NTP adalah perbandingan indeks harga yang diterima petani terhadap indeks harga yang dibayar petani. NTP juga menjadi salah satu indikator untuk melihat tingkat kemampuan atau daya beli petani di perdesaan.
NTP adalah perbandingan indeks harga yang diterima petani terhadap indeks harga yang dibayar petani. NTP juga salah satu indikator untuk melihat tingkat kemampuan atau daya beli petani di perdesaan.
Semakin tinggi NTP, secara relatif berarti semakin kuat pula tingkat kemampuan atau daya beli petani. Angka NTP di atas 100 berarti surplus karena petani menikmati keuntungan. Petani mampu menjual lebih besar daripada biaya produksi yang dikeluarkannya. Sementara jika di bawah 100, berarti petani defisit.
Badan Pusat Statistik (BPS) mencatat, peningkatan NTP subsektor tanaman perkebunan rakyat pada Januari 2019 dipicu oleh kenaikan harga tanaman perkebunan rakyat, khususnya kelapa sawit dan kakao. Kenaikan harga yang diterima petani juga seiring dengan kenaikan harga yang dibayar petani.
Baca juga: Ironi Sektor Perkebunan
Sebelumnya, Kementerian Perdagangan pada 25 Januari 2019 merilis penguatan harga referensi produk minyak kelapa sawit mentah atau crude palm oil (CPO) untuk penetapan bea keluar (BK). Periode Februari 2019, harga CPO menguat 12,34 persen dibandingkan bulan sebelumnya. Secara nilai, harga CPO naik 62,10 dollar AS per metrik ton atau menjadi 565,40 dollar AS per metrik ton.

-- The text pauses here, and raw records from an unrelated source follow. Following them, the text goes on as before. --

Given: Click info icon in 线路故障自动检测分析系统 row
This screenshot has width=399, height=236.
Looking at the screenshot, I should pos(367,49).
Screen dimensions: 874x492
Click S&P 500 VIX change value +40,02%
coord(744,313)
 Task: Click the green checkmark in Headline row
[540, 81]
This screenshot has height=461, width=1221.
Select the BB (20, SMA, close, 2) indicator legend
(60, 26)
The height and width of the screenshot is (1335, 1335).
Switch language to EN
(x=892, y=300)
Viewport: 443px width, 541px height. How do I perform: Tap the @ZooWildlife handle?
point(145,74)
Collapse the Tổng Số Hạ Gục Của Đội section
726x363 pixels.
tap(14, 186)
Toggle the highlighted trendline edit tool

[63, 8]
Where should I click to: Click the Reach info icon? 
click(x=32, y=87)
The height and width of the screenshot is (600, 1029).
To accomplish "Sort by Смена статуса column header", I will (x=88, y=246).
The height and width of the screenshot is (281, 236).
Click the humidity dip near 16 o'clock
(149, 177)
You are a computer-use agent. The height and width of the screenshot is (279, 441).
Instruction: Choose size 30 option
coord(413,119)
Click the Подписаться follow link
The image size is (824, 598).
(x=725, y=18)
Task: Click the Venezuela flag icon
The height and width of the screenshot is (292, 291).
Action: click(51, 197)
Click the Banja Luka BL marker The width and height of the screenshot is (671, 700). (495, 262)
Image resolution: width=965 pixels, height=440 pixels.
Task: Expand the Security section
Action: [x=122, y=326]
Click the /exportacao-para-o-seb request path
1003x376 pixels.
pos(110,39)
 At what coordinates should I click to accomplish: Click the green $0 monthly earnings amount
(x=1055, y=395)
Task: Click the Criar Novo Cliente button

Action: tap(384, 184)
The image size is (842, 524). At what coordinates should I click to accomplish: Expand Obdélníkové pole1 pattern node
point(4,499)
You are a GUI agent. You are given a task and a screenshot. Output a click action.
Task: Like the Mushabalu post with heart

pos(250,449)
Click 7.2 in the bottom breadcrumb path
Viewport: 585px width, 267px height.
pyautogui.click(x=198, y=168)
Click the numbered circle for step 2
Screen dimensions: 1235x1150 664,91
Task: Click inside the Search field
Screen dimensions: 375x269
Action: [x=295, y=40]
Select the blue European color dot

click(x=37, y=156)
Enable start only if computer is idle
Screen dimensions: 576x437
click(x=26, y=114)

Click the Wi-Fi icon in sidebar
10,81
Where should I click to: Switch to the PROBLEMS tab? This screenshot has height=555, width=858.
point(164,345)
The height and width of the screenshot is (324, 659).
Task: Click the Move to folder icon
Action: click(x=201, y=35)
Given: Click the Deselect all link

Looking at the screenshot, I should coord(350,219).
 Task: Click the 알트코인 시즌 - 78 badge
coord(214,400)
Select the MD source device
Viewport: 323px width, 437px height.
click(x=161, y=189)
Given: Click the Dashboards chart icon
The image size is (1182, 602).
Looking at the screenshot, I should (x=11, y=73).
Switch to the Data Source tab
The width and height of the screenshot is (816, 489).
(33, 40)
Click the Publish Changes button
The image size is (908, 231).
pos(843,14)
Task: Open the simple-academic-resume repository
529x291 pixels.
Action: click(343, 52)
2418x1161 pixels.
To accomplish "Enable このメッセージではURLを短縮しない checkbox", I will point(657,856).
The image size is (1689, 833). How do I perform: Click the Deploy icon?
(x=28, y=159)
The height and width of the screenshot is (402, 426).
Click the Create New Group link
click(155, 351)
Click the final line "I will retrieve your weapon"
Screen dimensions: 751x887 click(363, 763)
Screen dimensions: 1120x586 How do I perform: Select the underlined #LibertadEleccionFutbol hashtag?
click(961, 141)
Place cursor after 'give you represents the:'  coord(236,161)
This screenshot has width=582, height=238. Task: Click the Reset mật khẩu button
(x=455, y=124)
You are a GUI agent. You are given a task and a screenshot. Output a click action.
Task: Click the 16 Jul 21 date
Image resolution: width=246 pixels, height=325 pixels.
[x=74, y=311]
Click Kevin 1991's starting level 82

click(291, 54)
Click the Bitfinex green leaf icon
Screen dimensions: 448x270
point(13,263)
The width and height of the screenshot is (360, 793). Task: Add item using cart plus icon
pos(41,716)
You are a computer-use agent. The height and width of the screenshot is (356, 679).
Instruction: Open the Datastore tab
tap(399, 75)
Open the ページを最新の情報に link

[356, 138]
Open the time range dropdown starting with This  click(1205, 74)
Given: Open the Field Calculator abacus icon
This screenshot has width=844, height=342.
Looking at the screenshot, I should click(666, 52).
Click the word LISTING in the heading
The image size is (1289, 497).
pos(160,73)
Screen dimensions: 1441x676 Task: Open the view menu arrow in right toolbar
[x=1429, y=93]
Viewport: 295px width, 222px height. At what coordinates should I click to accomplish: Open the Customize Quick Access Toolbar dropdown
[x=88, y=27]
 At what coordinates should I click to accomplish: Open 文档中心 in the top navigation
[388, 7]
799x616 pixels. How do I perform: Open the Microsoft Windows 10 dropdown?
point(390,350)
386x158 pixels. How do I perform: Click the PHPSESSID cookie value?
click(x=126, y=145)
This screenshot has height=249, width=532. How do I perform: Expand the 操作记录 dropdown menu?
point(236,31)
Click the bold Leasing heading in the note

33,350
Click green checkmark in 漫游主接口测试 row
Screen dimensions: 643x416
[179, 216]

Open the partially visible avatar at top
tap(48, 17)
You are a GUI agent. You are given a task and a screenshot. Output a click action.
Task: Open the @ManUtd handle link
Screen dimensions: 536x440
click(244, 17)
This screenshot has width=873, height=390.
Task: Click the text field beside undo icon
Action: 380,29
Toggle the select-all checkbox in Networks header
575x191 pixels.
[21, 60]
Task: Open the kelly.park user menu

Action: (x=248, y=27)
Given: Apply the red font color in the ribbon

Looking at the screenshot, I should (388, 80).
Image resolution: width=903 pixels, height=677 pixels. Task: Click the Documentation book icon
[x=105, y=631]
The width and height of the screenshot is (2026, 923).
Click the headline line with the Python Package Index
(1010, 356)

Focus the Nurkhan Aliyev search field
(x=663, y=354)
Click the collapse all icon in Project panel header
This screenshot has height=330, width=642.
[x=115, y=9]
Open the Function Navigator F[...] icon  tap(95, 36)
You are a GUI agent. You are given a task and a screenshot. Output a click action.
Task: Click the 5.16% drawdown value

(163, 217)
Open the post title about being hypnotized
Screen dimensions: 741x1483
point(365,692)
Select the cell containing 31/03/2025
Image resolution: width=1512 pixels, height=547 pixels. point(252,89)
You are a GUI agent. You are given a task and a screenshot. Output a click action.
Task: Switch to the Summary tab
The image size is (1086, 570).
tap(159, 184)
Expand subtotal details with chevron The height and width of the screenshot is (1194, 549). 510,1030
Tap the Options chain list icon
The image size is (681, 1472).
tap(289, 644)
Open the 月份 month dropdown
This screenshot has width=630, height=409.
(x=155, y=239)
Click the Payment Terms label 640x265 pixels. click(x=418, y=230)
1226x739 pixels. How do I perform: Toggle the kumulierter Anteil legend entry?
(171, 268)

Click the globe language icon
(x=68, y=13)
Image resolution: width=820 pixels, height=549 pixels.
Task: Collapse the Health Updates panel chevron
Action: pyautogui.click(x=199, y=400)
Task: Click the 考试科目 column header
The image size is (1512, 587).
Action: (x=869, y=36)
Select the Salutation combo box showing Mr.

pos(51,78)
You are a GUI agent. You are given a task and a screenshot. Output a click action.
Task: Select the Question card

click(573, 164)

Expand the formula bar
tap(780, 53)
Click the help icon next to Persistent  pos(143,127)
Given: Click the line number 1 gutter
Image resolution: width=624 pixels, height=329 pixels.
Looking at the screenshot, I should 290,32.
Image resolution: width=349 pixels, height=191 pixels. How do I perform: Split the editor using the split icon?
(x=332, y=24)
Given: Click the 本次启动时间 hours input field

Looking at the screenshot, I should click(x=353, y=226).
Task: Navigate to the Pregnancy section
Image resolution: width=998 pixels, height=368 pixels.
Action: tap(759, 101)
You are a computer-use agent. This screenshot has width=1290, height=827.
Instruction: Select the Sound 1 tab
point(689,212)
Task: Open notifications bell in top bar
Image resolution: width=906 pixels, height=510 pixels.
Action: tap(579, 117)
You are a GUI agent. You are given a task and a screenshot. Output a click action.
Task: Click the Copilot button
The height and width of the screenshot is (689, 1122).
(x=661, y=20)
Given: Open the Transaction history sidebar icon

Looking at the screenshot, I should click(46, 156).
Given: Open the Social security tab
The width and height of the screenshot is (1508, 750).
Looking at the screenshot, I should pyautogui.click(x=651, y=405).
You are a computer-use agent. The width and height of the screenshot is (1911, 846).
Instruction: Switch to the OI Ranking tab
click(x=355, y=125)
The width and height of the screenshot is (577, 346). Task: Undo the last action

”Peningkatan harga global dari CPO sudah menunjukkan tren perbaikan meski memang ke depan harga masih bisa berfluktuasi. Maka, untuk meminimalkan pengaruh global, program penyerapan dalam negeri harus dioptimalkan,” ujar Henry.
Program ini merupakan perluasan penggunaan solar dengan campuran minyak sawit atau fatty acid methyl ester sebesar 20 persen (B-20) untuk bahan bakar sektor pelayanan publik (PSO) dan non-PSO. Henry menilai, program ini dapat lebih banyak menyerap CPO dari petani perkebunan.
Baca juga: Kemitraan Perkebunan Teh Rakyat dan Perkebunan Besar Didorong
Meski demikian, Henry juga menyoroti komoditi karet. ”Yang perlu diperhatikan itu karet. Sekarang sedang diupayakan bagaimana menyerap produksi karet, salah satunya melalui pembuatan aspal berbahan dasar karet,” lanjutnya.
Ekspor karet asap dalam catatan BPS pada Januari-Oktober 2018 turun 21,22 persen dibandingkan dengan tahun lalu menjadi 92,84 juta dollar AS. Ekspor karet remah (crumb rubber) juga turun 22,76 persen menjadi 3,32 miliar dollar AS (Kompas, 10 Desember 2018).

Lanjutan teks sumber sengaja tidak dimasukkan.